Are you referring to the new Stillwater bridge? Granted, I'm not from the east metro, but I'll agree that it makes somewhere between zero and no sense to me. That money, in my opinion, would be much better spent on other investments *cough*Northstar extension or even east metro commuter rail*cough*
 
You stated, "...And therefore decided to move to NY."

But guess what, many people who live in NJ are planning on staying in NJ--not moving to NY!!
You took my statement out of context. I said: "NY would get more benefit if those people in NJ couldn't get to NY to work anymore and therefore decided to move to NY."

If people in NJ don't want to pay for the #7 extension and can't get to their jobs in NY, then they will either look for a new job if they want to stay in NJ or they will move to NY. Either way, NY wins!

I live in NYC (Queens) and I'm pro-rail. I spend considerable amounts of time posting facts around the internet regarding rail, as opposed to only asking questions about Gateway, and I don't want my taxes going to a #7 extension to help NJ. I want my NY taxes to benefit me and other New Yorkers. I want to see the Second Ave subway finished over the full length of Manhattan, and preferably extended into both Brooklyn & the Bronx. I want to see the F train extended in Queens, as well as the #7 built further out in Queens like originally planned. I want to see more subway service in many other places within the 5 boroughs. I want to see a subway between Staten Island and either Brooklyn or Manhattan.

NJ is not NY's problem. That is for NJ to figure out how to fix and perhaps get some Federal help too. Gateway does provide more benefit to NY, so I can see & support some NY tax dollars going into that. But even there, NJ gets the bigger benefit and therefore should be paying a larger portion of the costs not covered by the Fed.
 
But then how would NJ fund or finance a Seven Subway Extension to Secaucus or the Gateway Project?
 
But then how would NJ fund or finance a Seven Subway Extension to Secaucus or the Gateway Project?
Well IMHO, they shouldn't be funding a #7 extension to NJ. I don't think its the right idea. Maybe, just maybe after all of NY City's needs are met, then one could consider it. But it should not be a priority. It will only serve to distract from Gateway, which IMHO is a far more superior project and far more needed that the #7 in NJ.
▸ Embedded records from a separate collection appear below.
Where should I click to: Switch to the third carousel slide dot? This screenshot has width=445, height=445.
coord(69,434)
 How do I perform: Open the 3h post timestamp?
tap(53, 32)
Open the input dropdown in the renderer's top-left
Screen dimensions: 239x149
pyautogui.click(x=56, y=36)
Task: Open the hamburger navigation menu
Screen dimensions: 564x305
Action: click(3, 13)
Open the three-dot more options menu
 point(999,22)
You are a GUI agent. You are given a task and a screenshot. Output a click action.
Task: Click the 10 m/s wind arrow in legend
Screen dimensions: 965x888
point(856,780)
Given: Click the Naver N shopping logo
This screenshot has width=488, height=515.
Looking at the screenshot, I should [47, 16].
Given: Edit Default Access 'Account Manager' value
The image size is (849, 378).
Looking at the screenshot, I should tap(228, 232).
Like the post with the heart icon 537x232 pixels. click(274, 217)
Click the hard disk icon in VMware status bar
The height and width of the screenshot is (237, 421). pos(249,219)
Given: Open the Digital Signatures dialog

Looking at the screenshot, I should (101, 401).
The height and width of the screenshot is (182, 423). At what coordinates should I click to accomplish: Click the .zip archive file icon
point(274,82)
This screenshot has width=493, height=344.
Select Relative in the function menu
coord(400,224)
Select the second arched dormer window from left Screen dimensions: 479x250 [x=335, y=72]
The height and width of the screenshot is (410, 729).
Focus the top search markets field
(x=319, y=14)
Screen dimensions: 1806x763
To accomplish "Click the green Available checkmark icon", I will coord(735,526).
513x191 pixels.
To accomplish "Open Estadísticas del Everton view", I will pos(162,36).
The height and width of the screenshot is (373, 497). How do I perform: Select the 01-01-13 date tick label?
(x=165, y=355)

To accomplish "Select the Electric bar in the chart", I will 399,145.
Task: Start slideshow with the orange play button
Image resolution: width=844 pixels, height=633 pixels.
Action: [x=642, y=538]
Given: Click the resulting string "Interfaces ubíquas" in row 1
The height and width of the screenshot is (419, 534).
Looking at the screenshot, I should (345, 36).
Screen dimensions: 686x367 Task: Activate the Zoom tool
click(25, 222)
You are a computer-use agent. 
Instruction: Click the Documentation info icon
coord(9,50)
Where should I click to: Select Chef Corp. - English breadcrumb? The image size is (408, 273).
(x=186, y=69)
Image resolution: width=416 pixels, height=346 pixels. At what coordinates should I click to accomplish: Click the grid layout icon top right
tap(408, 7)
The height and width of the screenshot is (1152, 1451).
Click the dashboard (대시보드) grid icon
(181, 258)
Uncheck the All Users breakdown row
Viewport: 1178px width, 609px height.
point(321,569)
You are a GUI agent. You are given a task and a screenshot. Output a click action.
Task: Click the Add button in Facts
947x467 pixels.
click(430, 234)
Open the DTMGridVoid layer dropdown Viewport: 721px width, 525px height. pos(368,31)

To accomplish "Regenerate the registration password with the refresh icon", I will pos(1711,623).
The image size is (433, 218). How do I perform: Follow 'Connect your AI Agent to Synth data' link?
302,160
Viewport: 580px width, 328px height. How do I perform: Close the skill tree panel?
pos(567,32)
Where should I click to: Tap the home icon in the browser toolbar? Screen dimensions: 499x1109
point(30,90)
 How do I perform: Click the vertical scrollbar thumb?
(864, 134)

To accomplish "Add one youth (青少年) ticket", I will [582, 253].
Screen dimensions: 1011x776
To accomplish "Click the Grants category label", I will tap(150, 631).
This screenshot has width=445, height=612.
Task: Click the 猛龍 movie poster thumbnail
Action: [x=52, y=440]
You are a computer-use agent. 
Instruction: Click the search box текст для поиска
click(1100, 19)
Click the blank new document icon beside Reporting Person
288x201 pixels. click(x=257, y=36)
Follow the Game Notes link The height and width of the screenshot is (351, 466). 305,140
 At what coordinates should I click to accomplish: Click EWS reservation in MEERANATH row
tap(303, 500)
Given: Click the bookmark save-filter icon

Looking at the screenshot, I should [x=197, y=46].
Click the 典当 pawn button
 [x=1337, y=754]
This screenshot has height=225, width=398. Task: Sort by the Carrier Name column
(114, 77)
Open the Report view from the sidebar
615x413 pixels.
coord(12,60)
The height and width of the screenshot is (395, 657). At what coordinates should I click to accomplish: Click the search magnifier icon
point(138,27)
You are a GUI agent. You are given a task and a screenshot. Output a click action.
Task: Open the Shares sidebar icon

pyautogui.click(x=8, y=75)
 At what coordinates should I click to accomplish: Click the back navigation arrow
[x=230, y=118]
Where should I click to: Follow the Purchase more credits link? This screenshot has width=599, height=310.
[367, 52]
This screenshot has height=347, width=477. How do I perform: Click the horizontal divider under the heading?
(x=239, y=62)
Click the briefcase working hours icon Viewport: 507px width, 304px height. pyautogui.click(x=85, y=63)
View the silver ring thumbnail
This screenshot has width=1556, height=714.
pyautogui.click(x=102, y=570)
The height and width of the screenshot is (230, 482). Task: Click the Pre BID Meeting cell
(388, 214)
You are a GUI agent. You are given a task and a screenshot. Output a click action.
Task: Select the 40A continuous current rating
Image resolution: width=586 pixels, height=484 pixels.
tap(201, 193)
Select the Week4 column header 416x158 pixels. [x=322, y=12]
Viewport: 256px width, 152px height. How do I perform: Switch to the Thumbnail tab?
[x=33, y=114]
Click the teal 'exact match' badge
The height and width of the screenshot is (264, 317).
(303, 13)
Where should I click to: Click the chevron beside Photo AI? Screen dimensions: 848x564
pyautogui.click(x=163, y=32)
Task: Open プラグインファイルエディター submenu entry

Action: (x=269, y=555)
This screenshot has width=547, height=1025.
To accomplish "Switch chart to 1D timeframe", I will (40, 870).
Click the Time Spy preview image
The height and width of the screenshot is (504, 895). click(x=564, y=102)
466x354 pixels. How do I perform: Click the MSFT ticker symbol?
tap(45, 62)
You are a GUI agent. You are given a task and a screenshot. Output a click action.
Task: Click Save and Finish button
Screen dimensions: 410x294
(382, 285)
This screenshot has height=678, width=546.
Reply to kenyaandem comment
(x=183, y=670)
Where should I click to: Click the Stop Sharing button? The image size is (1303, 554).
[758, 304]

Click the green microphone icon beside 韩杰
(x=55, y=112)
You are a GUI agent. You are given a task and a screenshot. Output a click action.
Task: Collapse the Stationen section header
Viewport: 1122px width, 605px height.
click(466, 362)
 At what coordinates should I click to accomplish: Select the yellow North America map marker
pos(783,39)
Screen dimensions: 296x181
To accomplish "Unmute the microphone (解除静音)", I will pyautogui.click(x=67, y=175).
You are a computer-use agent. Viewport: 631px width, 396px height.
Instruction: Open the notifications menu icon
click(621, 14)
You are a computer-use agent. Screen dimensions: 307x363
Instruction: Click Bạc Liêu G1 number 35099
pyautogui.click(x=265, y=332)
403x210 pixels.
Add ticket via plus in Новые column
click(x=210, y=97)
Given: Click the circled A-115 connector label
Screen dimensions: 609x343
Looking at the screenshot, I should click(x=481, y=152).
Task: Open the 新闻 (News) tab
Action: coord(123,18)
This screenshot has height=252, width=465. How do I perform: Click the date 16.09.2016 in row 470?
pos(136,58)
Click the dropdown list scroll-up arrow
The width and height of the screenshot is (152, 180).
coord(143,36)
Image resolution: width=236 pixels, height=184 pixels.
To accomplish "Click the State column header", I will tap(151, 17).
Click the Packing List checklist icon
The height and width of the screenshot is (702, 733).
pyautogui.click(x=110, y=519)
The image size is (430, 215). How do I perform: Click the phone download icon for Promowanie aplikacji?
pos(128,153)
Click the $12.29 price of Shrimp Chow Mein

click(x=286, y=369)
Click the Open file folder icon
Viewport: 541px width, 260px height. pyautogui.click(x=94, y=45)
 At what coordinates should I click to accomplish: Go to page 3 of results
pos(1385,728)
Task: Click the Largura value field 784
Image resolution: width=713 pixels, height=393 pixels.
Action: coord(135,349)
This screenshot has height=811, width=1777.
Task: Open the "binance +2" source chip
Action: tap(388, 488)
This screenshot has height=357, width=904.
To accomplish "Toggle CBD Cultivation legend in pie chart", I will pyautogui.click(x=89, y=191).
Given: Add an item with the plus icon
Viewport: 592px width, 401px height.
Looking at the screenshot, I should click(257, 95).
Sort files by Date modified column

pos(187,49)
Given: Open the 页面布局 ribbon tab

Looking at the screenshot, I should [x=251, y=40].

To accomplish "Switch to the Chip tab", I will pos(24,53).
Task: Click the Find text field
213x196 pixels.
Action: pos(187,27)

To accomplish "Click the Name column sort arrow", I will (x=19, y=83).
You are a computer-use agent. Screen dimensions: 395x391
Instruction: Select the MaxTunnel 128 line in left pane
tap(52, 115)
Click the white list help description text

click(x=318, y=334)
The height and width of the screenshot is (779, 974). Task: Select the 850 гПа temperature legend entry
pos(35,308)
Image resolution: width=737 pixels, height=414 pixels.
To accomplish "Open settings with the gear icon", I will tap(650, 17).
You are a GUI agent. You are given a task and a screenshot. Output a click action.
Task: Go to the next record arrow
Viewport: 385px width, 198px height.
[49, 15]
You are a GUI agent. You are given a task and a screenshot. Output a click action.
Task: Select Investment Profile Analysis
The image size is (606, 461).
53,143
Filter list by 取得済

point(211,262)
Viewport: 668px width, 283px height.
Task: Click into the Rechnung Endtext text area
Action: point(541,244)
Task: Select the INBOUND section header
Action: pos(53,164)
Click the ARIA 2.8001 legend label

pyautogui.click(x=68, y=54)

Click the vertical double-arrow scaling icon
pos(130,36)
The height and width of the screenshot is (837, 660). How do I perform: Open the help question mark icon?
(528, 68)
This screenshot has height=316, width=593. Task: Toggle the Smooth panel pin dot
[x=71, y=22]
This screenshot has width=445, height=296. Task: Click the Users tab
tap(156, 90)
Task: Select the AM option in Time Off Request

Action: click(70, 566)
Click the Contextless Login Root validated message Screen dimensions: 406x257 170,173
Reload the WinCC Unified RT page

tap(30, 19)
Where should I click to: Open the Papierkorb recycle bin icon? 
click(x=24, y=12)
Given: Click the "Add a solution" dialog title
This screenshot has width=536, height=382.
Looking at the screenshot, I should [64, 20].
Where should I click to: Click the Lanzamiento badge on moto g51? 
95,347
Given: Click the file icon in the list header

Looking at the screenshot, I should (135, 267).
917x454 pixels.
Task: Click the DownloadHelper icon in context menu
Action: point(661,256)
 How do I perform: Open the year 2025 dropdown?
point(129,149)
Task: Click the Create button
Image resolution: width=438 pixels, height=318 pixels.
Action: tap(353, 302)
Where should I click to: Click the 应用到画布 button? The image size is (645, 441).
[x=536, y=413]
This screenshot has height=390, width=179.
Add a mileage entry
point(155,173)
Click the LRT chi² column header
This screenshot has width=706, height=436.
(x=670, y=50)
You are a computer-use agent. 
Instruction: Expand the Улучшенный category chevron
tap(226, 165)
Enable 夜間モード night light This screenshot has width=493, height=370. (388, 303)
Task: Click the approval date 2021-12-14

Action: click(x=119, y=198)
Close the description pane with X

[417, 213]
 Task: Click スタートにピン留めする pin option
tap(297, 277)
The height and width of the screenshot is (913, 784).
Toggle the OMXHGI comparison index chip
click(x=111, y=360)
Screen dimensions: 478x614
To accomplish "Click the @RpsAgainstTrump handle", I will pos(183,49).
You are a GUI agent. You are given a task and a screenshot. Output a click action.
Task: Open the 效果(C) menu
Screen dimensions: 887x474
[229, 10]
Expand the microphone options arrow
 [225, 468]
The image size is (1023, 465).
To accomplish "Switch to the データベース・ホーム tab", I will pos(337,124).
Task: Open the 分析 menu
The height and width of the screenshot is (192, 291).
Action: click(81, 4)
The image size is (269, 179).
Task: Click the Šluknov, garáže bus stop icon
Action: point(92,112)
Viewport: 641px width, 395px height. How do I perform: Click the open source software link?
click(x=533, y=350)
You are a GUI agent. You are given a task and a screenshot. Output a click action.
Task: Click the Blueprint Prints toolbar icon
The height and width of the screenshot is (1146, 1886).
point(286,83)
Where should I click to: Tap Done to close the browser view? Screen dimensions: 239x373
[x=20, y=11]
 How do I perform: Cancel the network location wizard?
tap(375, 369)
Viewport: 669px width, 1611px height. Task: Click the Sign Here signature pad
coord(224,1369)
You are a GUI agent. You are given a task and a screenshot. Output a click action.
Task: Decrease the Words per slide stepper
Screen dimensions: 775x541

As for funding Gateway, that should come from multiple sources including but certainly not limited to: NY State, NY City, Amtrak, New Jersey, the Port Authority, and the Fed. And the final three will need to be the biggest contributors.
 
But then how would NJ fund or finance a Seven Subway Extension to Secaucus or the Gateway Project?
NJ can raise gasoline taxes to pay for transportation and transit projects. First, support and fund Gateway. Then in another 12, 15, 20 years, if extending the Number 7 line to NJ is still considered a worthy project and all the players by then are in agreement, then start the long NEPA and PE process.

VA, MD, PA, and MA all raised taxes and fees this year to increase funding for transportation and transit projects. VA and PA have Republican Governors who managed to get the tax increases through Republican controlled legislatures with a combination of Democratic and moderate Republican votes. The VA governor had presidential and vice presidential ambitions at 1 time, but after he got passed over for the VEEP slot by Romney, buckled down and got a transportation deal done early this year.

NJ now has the 49th lowest gas taxes in the US, ahead of only Alaska (which gets much of state revenue from oil royalties so their gas excise tax is low). But since the NJ Governor has presidential ambitions and his path to the Oval office leads through the Republican primaries, he is not about to support raising the gas tax in NJ. So NJ will face challenges in providing funding for big transportation and transit projects until after it gets a new Governor.
 
1. I still do not see how NJ will fund Gateway. Will be through bonds or general appropriations?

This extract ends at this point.